Hamiltonian analysis of mimetic scalar gravity revisited

We perform the Hamiltonian analysis of several mimetic gravity models and compare our results with those obtained previously by different authors. We verify that for healthy mimetic scalar-tensor theories the condition for the corresponding part of the Hamiltonian to be bounded from below is the positive value of the mimetic field energy density $\lambda$. We show that for mimetic dark matter possessing a shift symmetry the mimetic energy density remains positive in time, provided appropriate boundary conditions are imposed on its initial value, while in models without shift symmetry the positive energy density can be maintained by simply replacing $\lambda\to e^{\lambda}$. The same result also applies to mimetic $f(R)$ gravity, which is healthy if the usual stability conditions of the standard $f(R)$ gravity are assumed and $\lambda>0$. In contrast, if we add mimetic matter to an unhealthy seed action, the resulting mimetic gravity theory remains, in general, unstable. As an example, we consider a scalar-tensor theory with the higher-derivative term $(\Box \varphi)^2$, which contains an Ostrogradski ghost.
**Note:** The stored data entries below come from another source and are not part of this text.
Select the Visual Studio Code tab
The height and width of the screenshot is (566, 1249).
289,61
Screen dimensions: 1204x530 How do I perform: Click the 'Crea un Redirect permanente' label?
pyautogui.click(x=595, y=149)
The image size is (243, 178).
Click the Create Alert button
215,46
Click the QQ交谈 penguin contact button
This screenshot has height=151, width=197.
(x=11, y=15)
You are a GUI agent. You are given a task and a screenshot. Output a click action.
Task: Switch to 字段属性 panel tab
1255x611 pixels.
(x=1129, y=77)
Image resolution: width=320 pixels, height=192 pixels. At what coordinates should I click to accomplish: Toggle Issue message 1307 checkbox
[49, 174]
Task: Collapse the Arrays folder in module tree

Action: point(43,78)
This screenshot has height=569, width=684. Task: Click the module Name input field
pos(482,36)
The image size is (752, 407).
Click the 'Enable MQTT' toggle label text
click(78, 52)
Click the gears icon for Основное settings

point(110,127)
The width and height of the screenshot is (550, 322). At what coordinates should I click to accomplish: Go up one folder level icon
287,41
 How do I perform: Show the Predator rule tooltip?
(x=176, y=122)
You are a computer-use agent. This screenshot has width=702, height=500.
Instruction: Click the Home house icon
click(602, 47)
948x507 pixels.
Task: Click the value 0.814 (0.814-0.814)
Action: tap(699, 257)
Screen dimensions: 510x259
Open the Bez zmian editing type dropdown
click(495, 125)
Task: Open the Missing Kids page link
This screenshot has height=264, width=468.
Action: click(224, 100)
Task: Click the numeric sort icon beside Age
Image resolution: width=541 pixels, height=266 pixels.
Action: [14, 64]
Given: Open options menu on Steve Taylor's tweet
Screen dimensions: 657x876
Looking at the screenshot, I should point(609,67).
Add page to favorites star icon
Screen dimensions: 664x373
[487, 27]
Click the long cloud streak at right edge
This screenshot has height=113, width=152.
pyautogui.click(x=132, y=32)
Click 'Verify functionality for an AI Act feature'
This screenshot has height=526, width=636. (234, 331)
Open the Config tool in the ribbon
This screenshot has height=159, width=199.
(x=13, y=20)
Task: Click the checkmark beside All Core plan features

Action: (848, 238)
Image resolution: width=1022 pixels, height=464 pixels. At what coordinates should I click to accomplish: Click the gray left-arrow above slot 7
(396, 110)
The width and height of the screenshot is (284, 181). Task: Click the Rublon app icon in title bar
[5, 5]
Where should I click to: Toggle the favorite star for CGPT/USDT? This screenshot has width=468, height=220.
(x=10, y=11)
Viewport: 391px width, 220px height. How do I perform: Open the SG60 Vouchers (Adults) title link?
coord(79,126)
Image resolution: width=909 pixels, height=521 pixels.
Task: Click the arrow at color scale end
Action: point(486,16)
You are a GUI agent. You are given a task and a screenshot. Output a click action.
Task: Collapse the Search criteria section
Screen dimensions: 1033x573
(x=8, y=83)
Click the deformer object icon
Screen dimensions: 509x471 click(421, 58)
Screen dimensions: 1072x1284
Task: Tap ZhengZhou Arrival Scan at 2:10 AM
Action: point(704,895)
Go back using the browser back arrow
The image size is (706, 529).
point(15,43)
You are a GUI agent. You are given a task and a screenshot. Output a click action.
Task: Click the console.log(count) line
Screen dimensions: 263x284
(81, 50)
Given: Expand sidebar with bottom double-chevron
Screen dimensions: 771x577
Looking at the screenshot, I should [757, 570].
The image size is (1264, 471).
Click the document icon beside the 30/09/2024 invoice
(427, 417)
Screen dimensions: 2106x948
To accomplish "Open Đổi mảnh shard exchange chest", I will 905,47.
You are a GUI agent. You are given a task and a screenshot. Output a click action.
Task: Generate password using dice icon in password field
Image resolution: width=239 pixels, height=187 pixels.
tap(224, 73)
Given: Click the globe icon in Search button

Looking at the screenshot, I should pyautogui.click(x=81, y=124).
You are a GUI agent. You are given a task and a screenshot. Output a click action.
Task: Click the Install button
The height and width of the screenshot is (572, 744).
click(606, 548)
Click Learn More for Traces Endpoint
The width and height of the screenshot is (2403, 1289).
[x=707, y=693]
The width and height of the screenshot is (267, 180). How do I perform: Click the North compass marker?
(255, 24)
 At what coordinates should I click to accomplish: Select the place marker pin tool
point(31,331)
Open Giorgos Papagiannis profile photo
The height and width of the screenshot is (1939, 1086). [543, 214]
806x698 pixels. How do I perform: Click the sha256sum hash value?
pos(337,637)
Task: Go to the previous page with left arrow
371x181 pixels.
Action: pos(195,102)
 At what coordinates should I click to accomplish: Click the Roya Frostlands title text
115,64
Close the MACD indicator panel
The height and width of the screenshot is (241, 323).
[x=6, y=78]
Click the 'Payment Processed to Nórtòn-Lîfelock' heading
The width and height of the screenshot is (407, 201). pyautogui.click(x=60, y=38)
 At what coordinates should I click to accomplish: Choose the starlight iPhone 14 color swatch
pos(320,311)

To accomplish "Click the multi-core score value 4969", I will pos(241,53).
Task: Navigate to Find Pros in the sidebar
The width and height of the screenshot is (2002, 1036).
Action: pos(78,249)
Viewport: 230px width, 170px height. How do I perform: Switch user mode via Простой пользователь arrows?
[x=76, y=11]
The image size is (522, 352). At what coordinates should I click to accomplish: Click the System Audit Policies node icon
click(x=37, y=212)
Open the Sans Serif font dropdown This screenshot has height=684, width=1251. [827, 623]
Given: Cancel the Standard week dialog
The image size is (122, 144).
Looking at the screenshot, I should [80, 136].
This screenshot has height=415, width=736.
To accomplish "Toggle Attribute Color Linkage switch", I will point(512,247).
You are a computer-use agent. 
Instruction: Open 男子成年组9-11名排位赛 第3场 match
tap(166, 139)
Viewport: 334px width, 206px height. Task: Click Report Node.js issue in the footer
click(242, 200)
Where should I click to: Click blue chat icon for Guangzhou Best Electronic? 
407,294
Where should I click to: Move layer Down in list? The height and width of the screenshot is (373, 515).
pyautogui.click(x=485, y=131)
We also revisit results regarding stability issues of linear perturbations around the FLRW background of the mimetic dark matter in the presence of ordinary scalar matter. We find that the presence of conventional matter does not revive dynamical ghost modes (at least in the UV limit). The modes, whose Hamiltonian is not positive definite, are non-propagating (have zero sound speed) and are associated with the mimetic matter itself. They are already present in the case in which the ordinary scalar fluid is absent, causing a growth of dust overdensity.